A Pessimist’s View on IB and Exams

A Pessimists View on IB and Exams

A Brief Note to the Administration, Counselors, Teachers, Parents …

This article is based on conversations and interactions I have had with fellow IB students. It would be wrong to say that certain people do not feel this way. However, the article above is not to be taken completely literally. As the title suggests, it reflects a pessimist (perhaps even nihilist) view towards exams, the IB, and indirectly to society as a whole. Hyperbole has been added to certain sentences for literary and aesthetic effect. The point stands, however, that the IB is not for everyone and it should not be labelled as such. I acknowledge the value of the IB, this article is written simply to offer a counterpoint of synthesized student voices against the monolith that is the assemblies (and general portrayals) regarding the IB, which label it as an all-positive, all-enhancing curriculum.

On the Methodology¹:

Often, things like value judgements should not be used if writing Objective Journalism, which is true, but this is not the point. The built-in blind spots of the Objective rules and dogma frequently allow things to go uncriticized. The IB, for example, looks so good on paper that you could almost sign up for it without ever actually doing any research about it. To counter the blind-spot of the Objective and to see the Question of the IB clearly, it is necessary to get Subjective; and the shock of this recognition is often enlightening, perhaps more so than from Objective journalism. This is an opinion piece and should not be read as anything else.

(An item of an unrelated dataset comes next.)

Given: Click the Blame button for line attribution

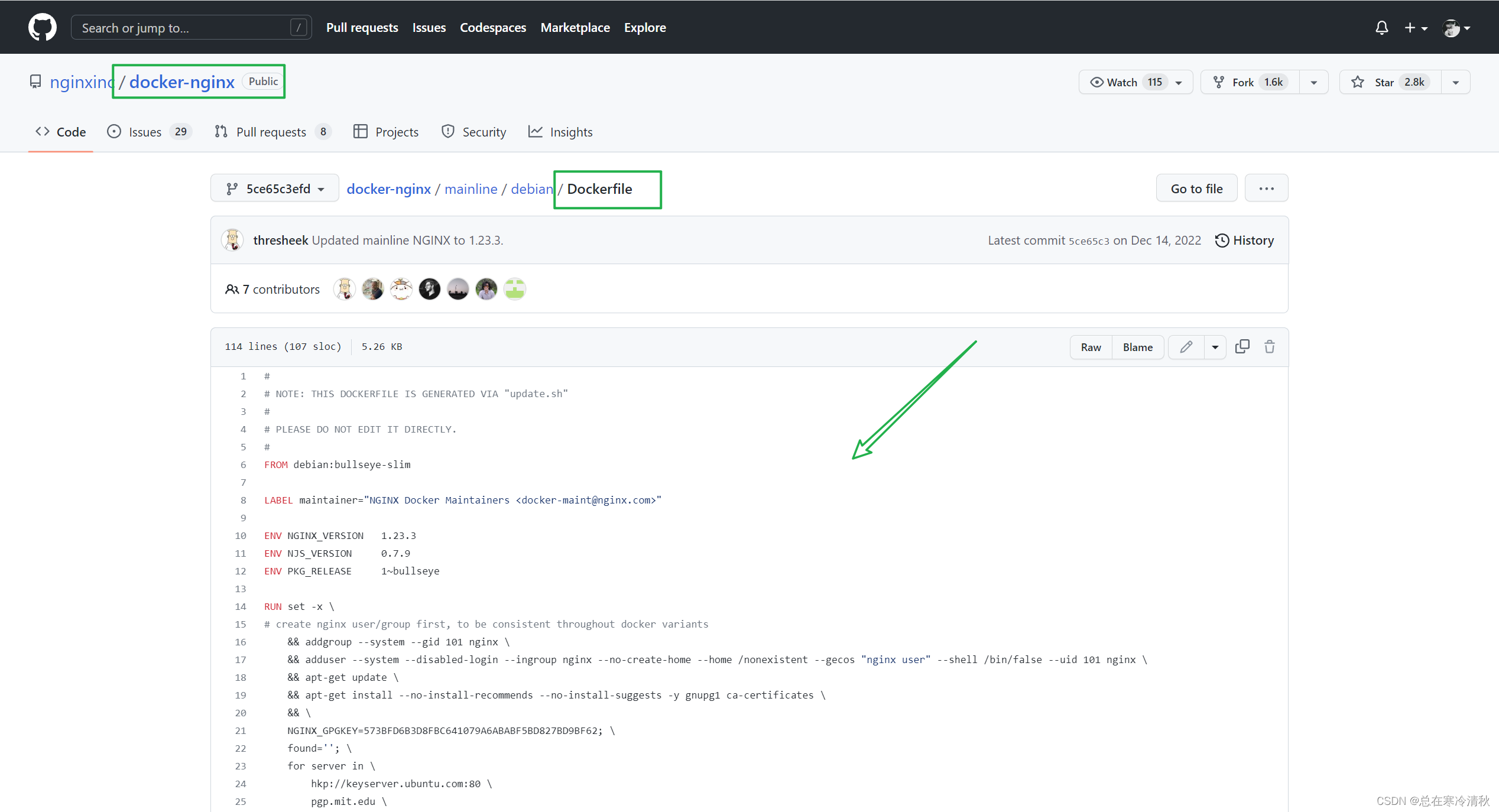Looking at the screenshot, I should pyautogui.click(x=1135, y=347).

Final exams, as far as most students are concerned, have always been a metallic fence—the final border between nine months of agonizing torment and the freedom of summer. It is a rusty fence whose chainlinks clip away at our endurance, and the scars and scrapes of its barbed wire, if caught on skin, linger for the duration of the summer; rendering it unpleasant. The disappointment of having done badly on exams makes it seem as though your dreams of a pleasant future have just been triturated into nothingness. All hitherto fun activities, hobbies, and so on, seem now to be useless and pointless towards a successful academic future—for as we all know, that is what matters. Those who say otherwise, and attempt to place themselves outside of this scholastic ideology which holds academic strength as the key to life, disregard the fact that in the current stage of this world, as more and more people get college degrees, the importance of going to a good college increases. One cannot help but pessimistically wonder at a seemingly futile existence, working “temporary” jobs, being labeled as an “unskilled” worker, ending up like Gogol’s Akaky Akakievich, continuously alienated from the fruits of your labor while little-by-little becoming nothing more than a shell of skin and bones whose species-being is continuously denied—all because you did not do well in your exams. But it would be a mistake to say that the barbed wire lies on June 7th, for this would deny the spectre that haunts the soul—that constant nihilistic thought of an even more Sisyphean existence. It looms throughout the year, always hiding in the background, ready to pounce and crush the excitement of leaving school, as you are reminded that this is all in jeopardy.
A “7” is not simply a number: it is one step closer to a successful post-UNIS, post-IB life—something we all strive for. Getting a 7 is more than getting a good grade: it is a marker of excellence; a stamp of success. But the significance of a 7 is still clearly contingent upon its context—a 7 on a pop-quiz does not matter nearly as much as a 7 in the final exams of the IB. Although both may grant a degree of satisfaction — or lack thereof — the latter seems to have the potential to shape your life. Nothing, I imagine, is more painful than to have an inanimate, almost alien organization dictate the likely path of your life.
The IB’s gaze is a powerful one: students are now candidates, defined by numbers, not names. CAS is the closest thing at humanizing the candidate: it is aimed at “enhancing… personal and interpersonal development“; it is labelled as an “important counterbalance to the academic pressures of the DP”: it attempts to find the human in the figure. But even this fails: the candidate does CAS out of necessity. What is meant to be fun risks being turned into a monotonous, routine action stripped from any pleasure—its counter-hegemonic power (the hegemony in question being the association of success with academic productivity, not creativity), co-opted. It is also part of a contradiction. Being labelled as a counterpoint to the harsh academia of the DP, CAS does little more than to remove us from the studies we are so pressured to excel at. Thus, the IB, as composed of the DP and CAS, while being labelled as harmonious with the candidate, is little more than the excessive pressure of academic excellence and the failed anthropomorphism of figures through CAS. Automated grading, which was seen last year, only further strengthens the aforementioned points, (See Felipe Tavares’ article on model-based grading [and on its *expected* failure].)
Indeed, what constitutes the necessity for cumulative exams like the IB? Can it be the school’s necessity to establish academic legitimacy at the expense of the student’s well being? The intellectual narcissism of being able to say “All of our students participate in IB courses”? Or, is it a selfless act on behalf of the school that, out of a position of wisdom and experience, they impose on students because it will grant them well-being in the future?²


¹ Paraphrased and adapted from Dr. Hunter S. Thompson’s He Was a Crook (June 16, 1994)
² I do not mean to question administrative decisions of having exams; obviously they are necessary in the educational world we belong to.